**Exercise**
Out of the lines below, please list those that hold the string "task".

**Records shown**
++++

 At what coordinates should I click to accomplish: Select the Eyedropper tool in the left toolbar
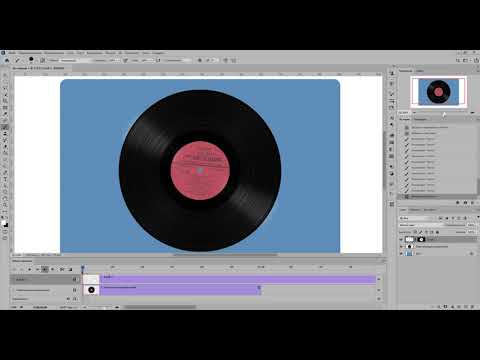[x=5, y=114]
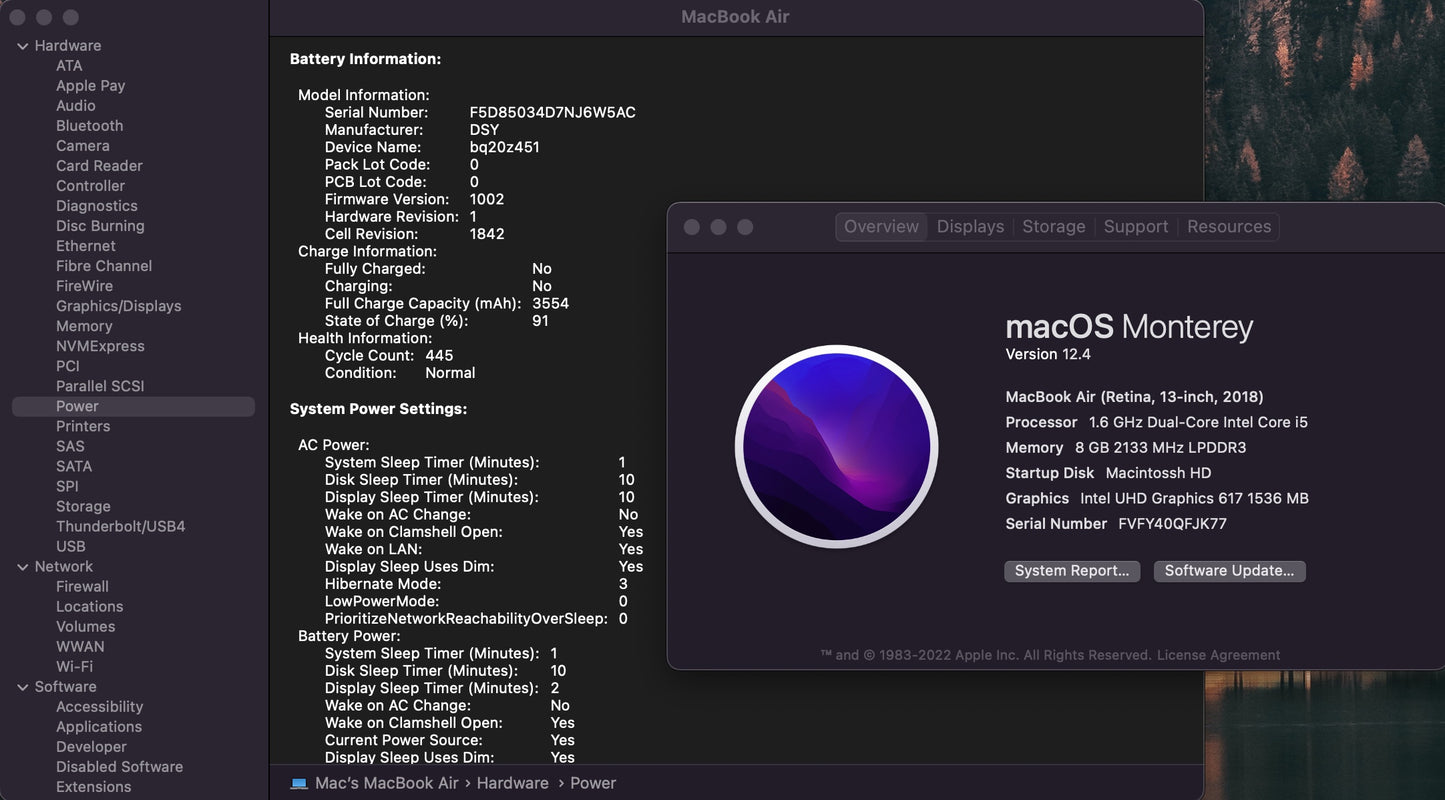Select Graphics/Displays in the sidebar

point(118,306)
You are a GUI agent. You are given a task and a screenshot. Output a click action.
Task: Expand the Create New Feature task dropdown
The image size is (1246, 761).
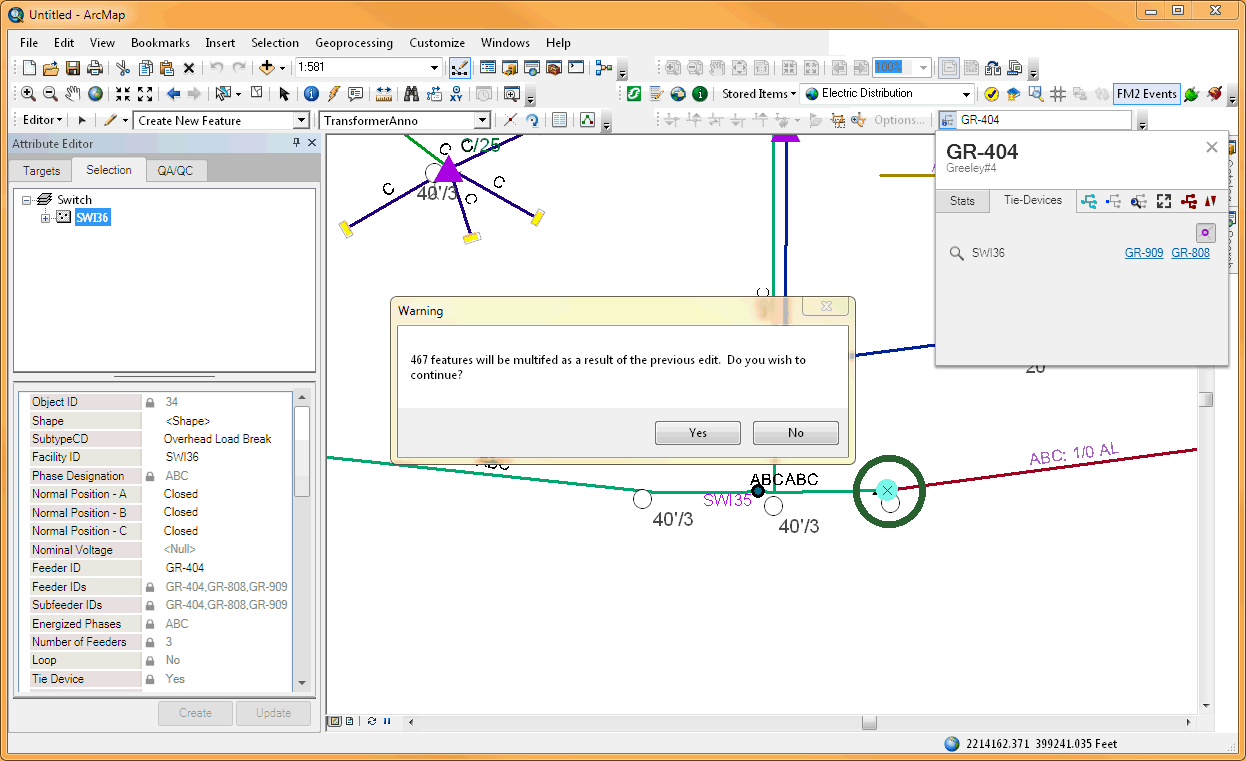coord(300,120)
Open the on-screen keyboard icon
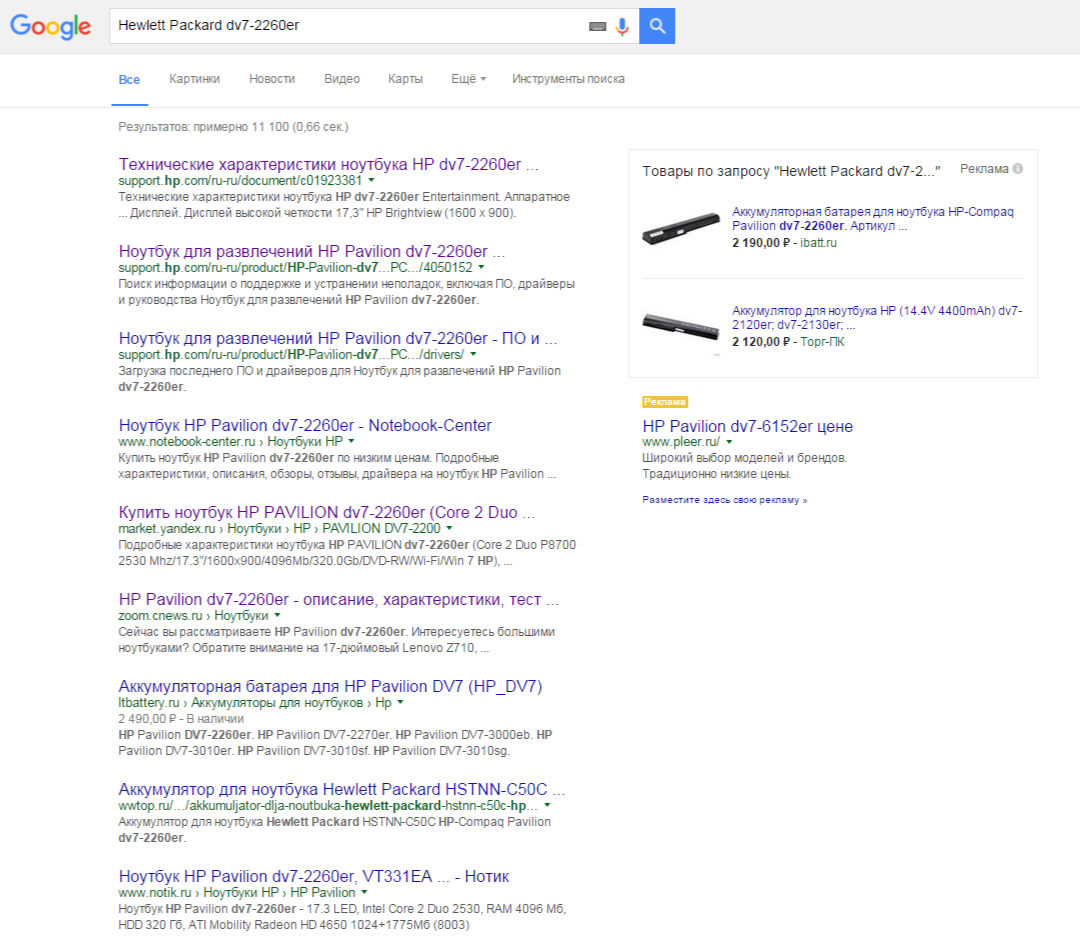Screen dimensions: 1080x951 (597, 27)
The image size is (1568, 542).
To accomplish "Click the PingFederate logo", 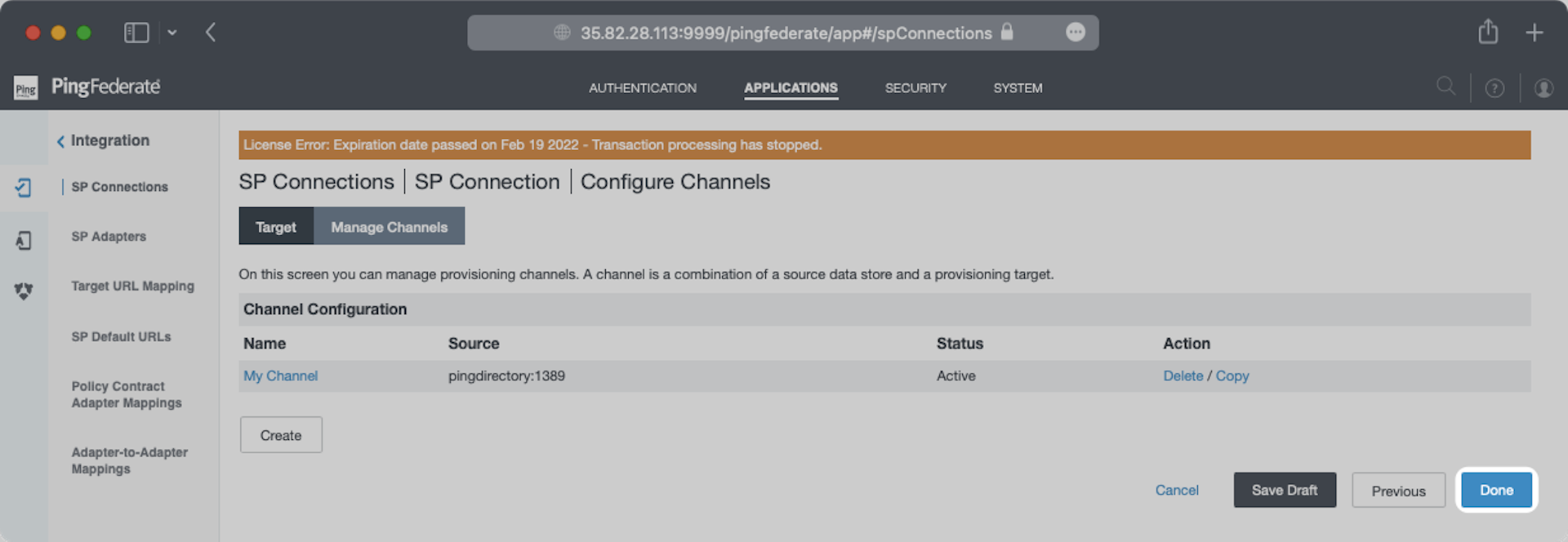I will [87, 87].
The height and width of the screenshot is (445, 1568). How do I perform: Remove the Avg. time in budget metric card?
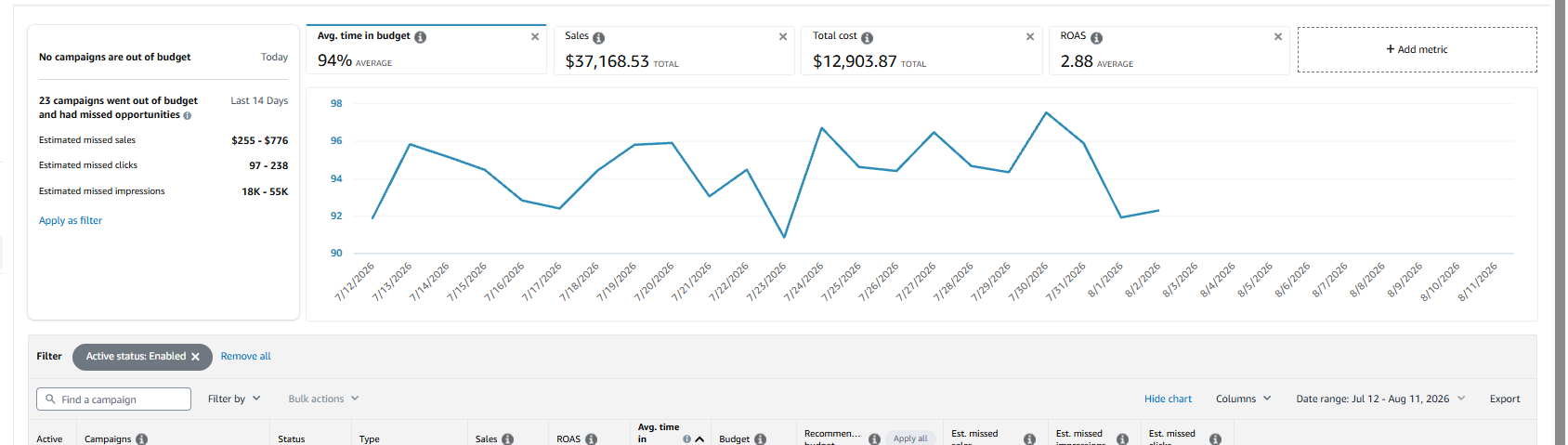tap(535, 37)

++++

**Solution below**
You are a GUI agent. You are given a task and a screenshot. Output a click action.
Task: Expand the Create New Feature task dropdown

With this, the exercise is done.